The Netherlands: Administrative Decree on artists and VAT

On 13 June 2007 the Netherlands tax authorities issued an updated Decree on artists and their VAT position. According to the Decree artists that operate independently (?zelfstandig?) are for VAT purposes to be considered as entrepreneur. In certain cases wage tax will be withheld on payments to independent artists and the tax authorities approve that artists which are covered by the wage tax rules for artists (as defined in Art. 5a of the Wage Tax Act) stay out of the VAT. However, a condition is that they do not deduct input VAT, and also do not charge VAT for any performance in the Netherlands.

Some specific situations are the following:
– private performances: a performance which is agreed with an individual for his or her own purposes is excluded for wage tax purposes. If the artist charges no VAT where the performance is covered by the wage tax act, the artists should also in the case of private performances not charge VAT.
– Entrepreneur for income tax purposes: if the artists has obtained a declaration which for income tax purposes clarifies that the artist is either entrepreneur for income tax purposes or has obtained a declaration that he is acting as director of his own private company (BV), then the artist should charge VAT on all his actions.
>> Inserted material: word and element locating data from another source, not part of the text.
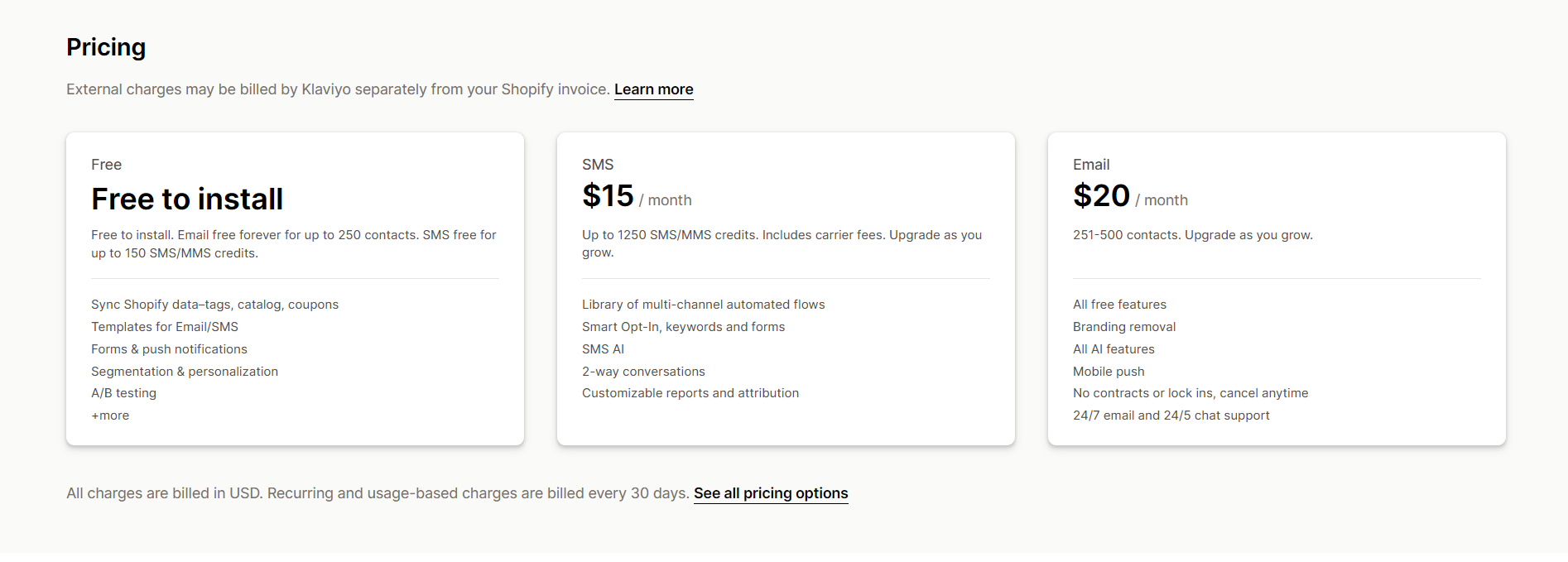The height and width of the screenshot is (562, 1568).
Task: Select the A/B testing feature entry
Action: 123,392
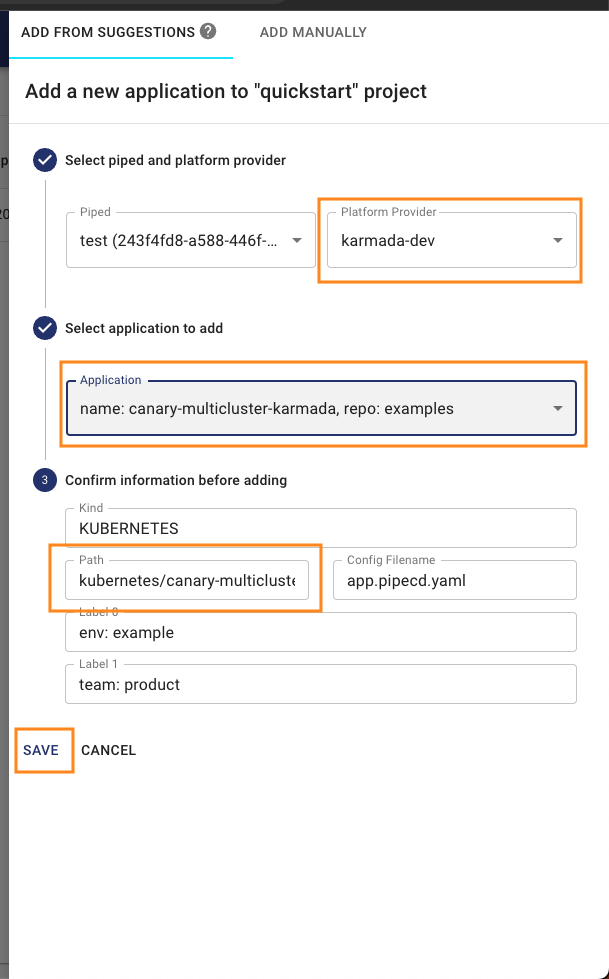Image resolution: width=609 pixels, height=979 pixels.
Task: Open the Application selection dropdown
Action: 321,408
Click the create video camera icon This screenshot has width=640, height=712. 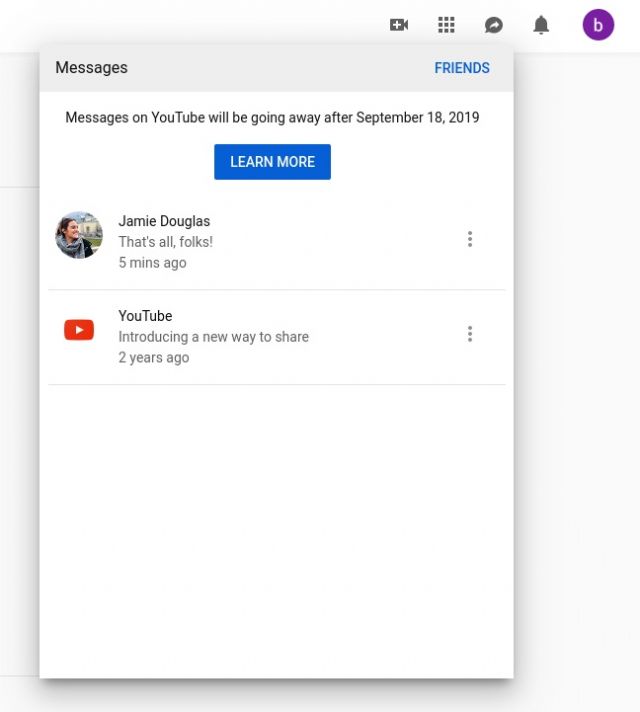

– Foreign artists are since 2007 no longer subject to Netherlands wage tax. They can therefore not apply for an exemption to the obligation of charging Netherlands VAT (if they are entrepreneurs in their home country).
– Orchestras and pop groups who operate in a more less stable composition and participate in society must charge VAT on their fees. If each member of the group is considered as an artist in the sense of the Wage Tax Act, an exception for charging VAT may be applicable.